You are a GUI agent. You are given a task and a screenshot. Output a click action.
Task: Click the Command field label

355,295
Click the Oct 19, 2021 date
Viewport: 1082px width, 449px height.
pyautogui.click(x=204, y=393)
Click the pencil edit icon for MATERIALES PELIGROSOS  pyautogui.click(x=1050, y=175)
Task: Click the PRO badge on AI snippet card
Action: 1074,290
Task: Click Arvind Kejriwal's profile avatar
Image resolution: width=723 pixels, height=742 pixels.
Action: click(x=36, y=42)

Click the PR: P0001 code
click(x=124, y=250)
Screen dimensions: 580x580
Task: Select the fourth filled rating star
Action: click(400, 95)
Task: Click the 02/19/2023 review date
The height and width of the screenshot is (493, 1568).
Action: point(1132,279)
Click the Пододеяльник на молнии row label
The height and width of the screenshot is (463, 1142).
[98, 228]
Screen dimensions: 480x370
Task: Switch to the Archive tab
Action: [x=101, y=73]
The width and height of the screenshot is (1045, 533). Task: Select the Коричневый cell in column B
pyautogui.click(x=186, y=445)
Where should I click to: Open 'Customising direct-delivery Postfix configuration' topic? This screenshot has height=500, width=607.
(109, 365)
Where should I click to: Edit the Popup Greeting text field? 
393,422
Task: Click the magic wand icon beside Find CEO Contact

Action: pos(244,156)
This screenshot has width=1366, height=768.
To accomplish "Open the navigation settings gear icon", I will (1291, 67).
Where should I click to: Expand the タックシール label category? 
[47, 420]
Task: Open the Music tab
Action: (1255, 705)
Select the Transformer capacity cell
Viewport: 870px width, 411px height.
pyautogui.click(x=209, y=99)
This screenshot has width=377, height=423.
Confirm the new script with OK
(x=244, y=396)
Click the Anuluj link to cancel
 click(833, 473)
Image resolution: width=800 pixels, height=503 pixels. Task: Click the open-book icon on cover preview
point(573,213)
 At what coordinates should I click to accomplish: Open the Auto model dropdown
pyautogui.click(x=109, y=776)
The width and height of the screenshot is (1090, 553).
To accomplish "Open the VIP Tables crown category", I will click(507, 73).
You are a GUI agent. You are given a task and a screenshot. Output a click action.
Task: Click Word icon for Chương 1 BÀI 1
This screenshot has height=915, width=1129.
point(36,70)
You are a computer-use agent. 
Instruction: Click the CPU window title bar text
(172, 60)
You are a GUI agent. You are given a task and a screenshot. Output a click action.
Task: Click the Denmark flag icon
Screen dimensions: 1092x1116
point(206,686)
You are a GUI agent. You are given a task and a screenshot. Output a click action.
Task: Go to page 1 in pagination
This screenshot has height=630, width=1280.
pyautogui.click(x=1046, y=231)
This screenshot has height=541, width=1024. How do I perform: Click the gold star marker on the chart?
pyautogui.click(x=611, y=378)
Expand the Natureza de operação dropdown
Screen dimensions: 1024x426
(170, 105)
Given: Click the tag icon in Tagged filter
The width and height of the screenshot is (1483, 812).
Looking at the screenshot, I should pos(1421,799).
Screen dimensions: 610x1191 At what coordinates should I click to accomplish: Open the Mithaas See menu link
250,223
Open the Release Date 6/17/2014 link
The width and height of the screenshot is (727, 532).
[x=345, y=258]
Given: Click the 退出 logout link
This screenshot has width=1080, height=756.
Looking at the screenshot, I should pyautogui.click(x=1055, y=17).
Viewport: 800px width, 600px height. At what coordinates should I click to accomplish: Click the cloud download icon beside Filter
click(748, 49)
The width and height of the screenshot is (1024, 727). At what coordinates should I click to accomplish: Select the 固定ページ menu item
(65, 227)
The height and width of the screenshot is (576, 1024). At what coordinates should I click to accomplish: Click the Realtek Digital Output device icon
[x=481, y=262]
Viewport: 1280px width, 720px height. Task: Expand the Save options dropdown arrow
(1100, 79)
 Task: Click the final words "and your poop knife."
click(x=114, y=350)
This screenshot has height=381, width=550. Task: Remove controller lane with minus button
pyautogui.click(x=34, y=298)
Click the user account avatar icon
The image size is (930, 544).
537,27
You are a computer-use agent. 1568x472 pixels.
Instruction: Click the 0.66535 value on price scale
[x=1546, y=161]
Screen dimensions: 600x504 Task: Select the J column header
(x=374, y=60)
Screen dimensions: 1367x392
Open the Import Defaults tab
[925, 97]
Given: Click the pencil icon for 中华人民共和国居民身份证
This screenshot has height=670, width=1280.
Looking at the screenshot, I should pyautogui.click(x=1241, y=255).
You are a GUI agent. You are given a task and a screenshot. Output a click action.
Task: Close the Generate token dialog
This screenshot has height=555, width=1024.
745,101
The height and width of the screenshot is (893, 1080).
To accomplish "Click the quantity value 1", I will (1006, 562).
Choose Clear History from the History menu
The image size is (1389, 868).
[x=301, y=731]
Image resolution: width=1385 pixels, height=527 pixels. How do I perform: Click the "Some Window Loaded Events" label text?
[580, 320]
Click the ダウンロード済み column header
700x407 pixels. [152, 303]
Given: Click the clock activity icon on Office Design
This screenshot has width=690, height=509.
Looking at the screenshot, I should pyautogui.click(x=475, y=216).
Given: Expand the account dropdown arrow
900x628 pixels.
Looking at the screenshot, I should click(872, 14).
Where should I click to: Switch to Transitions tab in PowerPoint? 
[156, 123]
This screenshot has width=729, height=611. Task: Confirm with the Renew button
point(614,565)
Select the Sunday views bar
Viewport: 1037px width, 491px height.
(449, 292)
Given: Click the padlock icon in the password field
....................
What the exercise asks: All lines in the material are to be returned exactly.

Output for this exercise:
You are a GUI agent. You are given a task and a screenshot. Output a click action.
Task: Click the Command field label

355,295
Click the Oct 19, 2021 date
Viewport: 1082px width, 449px height.
pyautogui.click(x=204, y=393)
Click the pencil edit icon for MATERIALES PELIGROSOS  pyautogui.click(x=1050, y=175)
Task: Click the PRO badge on AI snippet card
Action: 1074,290
Task: Click Arvind Kejriwal's profile avatar
Image resolution: width=723 pixels, height=742 pixels.
Action: click(x=36, y=42)

Click the PR: P0001 code
click(x=124, y=250)
Screen dimensions: 580x580
Task: Select the fourth filled rating star
Action: click(400, 95)
Task: Click the 02/19/2023 review date
The height and width of the screenshot is (493, 1568).
Action: point(1132,279)
Click the Пододеяльник на молнии row label
The height and width of the screenshot is (463, 1142).
[98, 228]
Screen dimensions: 480x370
Task: Switch to the Archive tab
Action: [x=101, y=73]
The width and height of the screenshot is (1045, 533). Task: Select the Коричневый cell in column B
pyautogui.click(x=186, y=445)
Where should I click to: Open 'Customising direct-delivery Postfix configuration' topic? This screenshot has height=500, width=607.
(109, 365)
Where should I click to: Edit the Popup Greeting text field? 
393,422
Task: Click the magic wand icon beside Find CEO Contact

Action: pos(244,156)
This screenshot has width=1366, height=768.
To accomplish "Open the navigation settings gear icon", I will (1291, 67).
Where should I click to: Expand the タックシール label category? 
[47, 420]
Task: Open the Music tab
Action: (1255, 705)
Select the Transformer capacity cell
Viewport: 870px width, 411px height.
pyautogui.click(x=209, y=99)
This screenshot has width=377, height=423.
Confirm the new script with OK
(x=244, y=396)
Click the Anuluj link to cancel
 click(833, 473)
Image resolution: width=800 pixels, height=503 pixels. Task: Click the open-book icon on cover preview
point(573,213)
 At what coordinates should I click to accomplish: Open the Auto model dropdown
pyautogui.click(x=109, y=776)
The width and height of the screenshot is (1090, 553).
To accomplish "Open the VIP Tables crown category", I will click(507, 73).
You are a GUI agent. You are given a task and a screenshot. Output a click action.
Task: Click Word icon for Chương 1 BÀI 1
This screenshot has height=915, width=1129.
point(36,70)
You are a computer-use agent. 
Instruction: Click the CPU window title bar text
(172, 60)
You are a GUI agent. You are given a task and a screenshot. Output a click action.
Task: Click the Denmark flag icon
Screen dimensions: 1092x1116
point(206,686)
You are a GUI agent. You are given a task and a screenshot. Output a click action.
Task: Go to page 1 in pagination
This screenshot has height=630, width=1280.
pyautogui.click(x=1046, y=231)
This screenshot has height=541, width=1024. How do I perform: Click the gold star marker on the chart?
pyautogui.click(x=611, y=378)
Expand the Natureza de operação dropdown
Screen dimensions: 1024x426
(170, 105)
Given: Click the tag icon in Tagged filter
The width and height of the screenshot is (1483, 812).
Looking at the screenshot, I should pos(1421,799).
Screen dimensions: 610x1191 At what coordinates should I click to accomplish: Open the Mithaas See menu link
250,223
Open the Release Date 6/17/2014 link
The width and height of the screenshot is (727, 532).
[x=345, y=258]
Given: Click the 退出 logout link
This screenshot has width=1080, height=756.
Looking at the screenshot, I should pyautogui.click(x=1055, y=17).
Viewport: 800px width, 600px height. At what coordinates should I click to accomplish: Click the cloud download icon beside Filter
click(748, 49)
The width and height of the screenshot is (1024, 727). At what coordinates should I click to accomplish: Select the 固定ページ menu item
(65, 227)
The height and width of the screenshot is (576, 1024). At what coordinates should I click to accomplish: Click the Realtek Digital Output device icon
[x=481, y=262]
Viewport: 1280px width, 720px height. Task: Expand the Save options dropdown arrow
(1100, 79)
 Task: Click the final words "and your poop knife."
click(x=114, y=350)
This screenshot has height=381, width=550. Task: Remove controller lane with minus button
pyautogui.click(x=34, y=298)
Click the user account avatar icon
The image size is (930, 544).
537,27
You are a computer-use agent. 1568x472 pixels.
Instruction: Click the 0.66535 value on price scale
[x=1546, y=161]
Screen dimensions: 600x504 Task: Select the J column header
(x=374, y=60)
Screen dimensions: 1367x392
Open the Import Defaults tab
[925, 97]
Given: Click the pencil icon for 中华人民共和国居民身份证
This screenshot has height=670, width=1280.
Looking at the screenshot, I should pyautogui.click(x=1241, y=255).
You are a GUI agent. You are given a task and a screenshot. Output a click action.
Task: Close the Generate token dialog
This screenshot has height=555, width=1024.
745,101
The height and width of the screenshot is (893, 1080).
To accomplish "Click the quantity value 1", I will (1006, 562).
Choose Clear History from the History menu
The image size is (1389, 868).
[x=301, y=731]
Image resolution: width=1385 pixels, height=527 pixels. How do I perform: Click the "Some Window Loaded Events" label text?
[580, 320]
Click the ダウンロード済み column header
700x407 pixels. [152, 303]
Given: Click the clock activity icon on Office Design
This screenshot has width=690, height=509.
Looking at the screenshot, I should pyautogui.click(x=475, y=216).
Given: Expand the account dropdown arrow
900x628 pixels.
Looking at the screenshot, I should click(872, 14).
Where should I click to: Switch to Transitions tab in PowerPoint? 
[156, 123]
This screenshot has width=729, height=611. Task: Confirm with the Renew button
point(614,565)
Select the Sunday views bar
Viewport: 1037px width, 491px height.
(449, 292)
Given: Click the padlock icon in the password field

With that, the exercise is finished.